--- START ---

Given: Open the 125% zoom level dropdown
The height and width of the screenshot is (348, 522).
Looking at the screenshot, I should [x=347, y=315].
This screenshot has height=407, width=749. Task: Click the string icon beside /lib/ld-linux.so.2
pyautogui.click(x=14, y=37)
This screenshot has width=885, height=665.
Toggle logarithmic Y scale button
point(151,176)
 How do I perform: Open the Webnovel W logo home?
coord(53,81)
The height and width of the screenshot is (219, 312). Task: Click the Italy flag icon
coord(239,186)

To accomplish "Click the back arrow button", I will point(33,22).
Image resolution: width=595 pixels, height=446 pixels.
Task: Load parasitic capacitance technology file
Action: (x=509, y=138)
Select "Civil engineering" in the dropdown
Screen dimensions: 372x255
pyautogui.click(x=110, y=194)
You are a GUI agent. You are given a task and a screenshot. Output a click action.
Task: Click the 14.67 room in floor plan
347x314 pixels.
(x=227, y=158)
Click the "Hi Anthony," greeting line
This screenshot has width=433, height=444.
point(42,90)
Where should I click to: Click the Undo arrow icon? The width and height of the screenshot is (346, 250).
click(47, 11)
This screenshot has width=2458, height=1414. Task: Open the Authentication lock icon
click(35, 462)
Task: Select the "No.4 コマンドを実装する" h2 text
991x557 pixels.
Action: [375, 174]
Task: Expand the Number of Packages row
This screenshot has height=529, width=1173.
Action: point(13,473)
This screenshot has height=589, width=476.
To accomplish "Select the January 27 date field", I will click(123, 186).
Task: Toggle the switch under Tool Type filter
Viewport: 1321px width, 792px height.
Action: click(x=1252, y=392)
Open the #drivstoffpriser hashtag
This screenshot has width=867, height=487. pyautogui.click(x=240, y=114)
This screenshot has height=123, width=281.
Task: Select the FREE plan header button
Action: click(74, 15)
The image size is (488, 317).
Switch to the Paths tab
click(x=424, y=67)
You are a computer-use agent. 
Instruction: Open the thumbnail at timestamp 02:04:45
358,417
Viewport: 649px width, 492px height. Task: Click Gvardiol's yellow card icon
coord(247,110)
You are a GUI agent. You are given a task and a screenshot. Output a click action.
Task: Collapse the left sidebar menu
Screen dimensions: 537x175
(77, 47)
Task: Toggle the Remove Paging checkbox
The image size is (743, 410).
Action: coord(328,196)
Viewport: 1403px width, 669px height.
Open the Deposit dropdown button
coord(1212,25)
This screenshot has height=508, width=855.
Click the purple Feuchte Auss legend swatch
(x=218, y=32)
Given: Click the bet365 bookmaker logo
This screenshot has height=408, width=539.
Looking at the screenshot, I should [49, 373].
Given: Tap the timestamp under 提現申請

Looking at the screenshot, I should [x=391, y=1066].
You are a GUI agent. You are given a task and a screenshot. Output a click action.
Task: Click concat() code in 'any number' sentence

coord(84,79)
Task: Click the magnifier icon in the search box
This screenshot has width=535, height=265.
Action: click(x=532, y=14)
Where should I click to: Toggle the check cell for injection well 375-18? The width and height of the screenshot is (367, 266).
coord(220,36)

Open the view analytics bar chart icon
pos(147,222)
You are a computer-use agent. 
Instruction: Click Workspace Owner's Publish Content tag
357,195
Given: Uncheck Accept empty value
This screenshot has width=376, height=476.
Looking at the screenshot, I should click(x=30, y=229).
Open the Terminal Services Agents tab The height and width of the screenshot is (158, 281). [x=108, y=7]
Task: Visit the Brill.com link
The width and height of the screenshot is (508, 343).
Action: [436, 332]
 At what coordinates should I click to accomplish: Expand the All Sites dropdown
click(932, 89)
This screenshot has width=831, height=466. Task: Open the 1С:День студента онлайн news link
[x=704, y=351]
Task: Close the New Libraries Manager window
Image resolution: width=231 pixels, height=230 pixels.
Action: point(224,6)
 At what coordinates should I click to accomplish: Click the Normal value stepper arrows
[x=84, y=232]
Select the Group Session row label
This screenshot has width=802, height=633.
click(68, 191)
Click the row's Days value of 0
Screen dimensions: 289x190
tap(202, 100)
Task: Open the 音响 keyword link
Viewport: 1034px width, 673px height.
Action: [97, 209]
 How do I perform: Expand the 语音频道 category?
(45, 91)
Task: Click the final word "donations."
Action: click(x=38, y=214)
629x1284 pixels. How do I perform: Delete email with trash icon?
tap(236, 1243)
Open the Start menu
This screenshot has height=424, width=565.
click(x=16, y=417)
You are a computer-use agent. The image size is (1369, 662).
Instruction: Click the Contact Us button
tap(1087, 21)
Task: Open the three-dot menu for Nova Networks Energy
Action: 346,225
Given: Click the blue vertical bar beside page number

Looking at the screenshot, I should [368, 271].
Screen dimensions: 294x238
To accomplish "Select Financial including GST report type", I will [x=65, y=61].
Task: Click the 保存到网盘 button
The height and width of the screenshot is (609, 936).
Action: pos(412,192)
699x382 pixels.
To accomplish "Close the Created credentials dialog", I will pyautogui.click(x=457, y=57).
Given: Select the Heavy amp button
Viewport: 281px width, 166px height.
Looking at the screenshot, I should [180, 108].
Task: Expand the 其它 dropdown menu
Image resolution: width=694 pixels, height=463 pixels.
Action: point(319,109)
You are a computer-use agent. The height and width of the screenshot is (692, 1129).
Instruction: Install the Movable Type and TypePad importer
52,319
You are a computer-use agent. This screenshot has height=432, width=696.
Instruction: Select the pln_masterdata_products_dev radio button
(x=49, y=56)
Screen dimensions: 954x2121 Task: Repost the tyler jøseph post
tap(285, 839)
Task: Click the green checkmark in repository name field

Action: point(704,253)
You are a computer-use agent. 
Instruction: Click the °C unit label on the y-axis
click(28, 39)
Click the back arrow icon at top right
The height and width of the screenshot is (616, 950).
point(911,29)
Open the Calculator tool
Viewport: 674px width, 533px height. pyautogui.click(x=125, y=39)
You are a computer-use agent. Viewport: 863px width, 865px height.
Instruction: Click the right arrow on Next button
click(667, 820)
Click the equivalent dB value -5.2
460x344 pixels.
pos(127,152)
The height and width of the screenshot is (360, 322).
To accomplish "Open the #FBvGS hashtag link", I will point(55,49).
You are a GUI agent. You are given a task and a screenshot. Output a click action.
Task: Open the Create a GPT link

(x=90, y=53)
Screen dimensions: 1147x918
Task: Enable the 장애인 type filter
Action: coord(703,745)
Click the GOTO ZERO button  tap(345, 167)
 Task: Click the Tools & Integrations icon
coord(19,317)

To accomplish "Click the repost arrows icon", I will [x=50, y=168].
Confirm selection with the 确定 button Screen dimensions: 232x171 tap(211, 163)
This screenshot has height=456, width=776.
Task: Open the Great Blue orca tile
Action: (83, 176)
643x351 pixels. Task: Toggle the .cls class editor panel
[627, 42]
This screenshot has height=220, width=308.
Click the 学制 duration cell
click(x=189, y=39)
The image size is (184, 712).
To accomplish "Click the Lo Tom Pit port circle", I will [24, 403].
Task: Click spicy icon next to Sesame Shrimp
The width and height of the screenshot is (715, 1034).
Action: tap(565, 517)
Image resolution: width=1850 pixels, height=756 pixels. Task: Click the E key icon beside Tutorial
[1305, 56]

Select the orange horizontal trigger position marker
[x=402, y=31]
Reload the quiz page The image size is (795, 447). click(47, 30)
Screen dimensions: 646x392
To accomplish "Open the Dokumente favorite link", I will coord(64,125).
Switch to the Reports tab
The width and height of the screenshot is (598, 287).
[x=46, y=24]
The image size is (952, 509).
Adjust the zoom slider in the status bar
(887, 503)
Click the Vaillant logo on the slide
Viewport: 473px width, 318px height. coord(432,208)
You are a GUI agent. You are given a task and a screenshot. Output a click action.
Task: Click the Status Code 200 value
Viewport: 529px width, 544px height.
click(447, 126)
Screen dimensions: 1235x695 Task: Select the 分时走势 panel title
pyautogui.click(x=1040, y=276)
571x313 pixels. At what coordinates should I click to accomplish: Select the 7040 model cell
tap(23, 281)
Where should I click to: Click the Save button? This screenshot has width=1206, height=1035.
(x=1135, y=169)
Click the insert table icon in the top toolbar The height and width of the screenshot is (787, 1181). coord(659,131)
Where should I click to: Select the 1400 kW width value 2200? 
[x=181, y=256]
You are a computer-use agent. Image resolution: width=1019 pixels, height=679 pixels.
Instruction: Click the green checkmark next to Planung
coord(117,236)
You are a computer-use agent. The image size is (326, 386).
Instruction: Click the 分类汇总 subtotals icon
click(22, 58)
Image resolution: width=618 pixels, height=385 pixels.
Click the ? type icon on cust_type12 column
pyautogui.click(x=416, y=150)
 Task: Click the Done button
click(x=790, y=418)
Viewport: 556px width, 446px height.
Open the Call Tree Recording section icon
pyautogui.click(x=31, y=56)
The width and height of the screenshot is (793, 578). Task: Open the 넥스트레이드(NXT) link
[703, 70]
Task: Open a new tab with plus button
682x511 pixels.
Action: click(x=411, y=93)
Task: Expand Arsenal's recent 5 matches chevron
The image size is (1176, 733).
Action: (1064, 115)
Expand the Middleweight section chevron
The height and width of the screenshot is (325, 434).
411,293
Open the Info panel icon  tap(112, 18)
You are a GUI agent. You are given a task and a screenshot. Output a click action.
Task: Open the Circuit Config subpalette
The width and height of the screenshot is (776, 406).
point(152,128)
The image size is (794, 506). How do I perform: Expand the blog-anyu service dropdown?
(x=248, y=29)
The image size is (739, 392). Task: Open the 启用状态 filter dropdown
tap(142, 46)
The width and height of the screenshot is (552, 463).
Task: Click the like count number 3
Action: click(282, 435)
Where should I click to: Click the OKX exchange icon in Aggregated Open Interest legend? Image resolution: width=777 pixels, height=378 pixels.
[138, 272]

--- END ---

— Task to complete —
Copy all the lines from the data above that hold the word "chevron".

— Exercise solution —
Task: Expand Arsenal's recent 5 matches chevron
Expand the Middleweight section chevron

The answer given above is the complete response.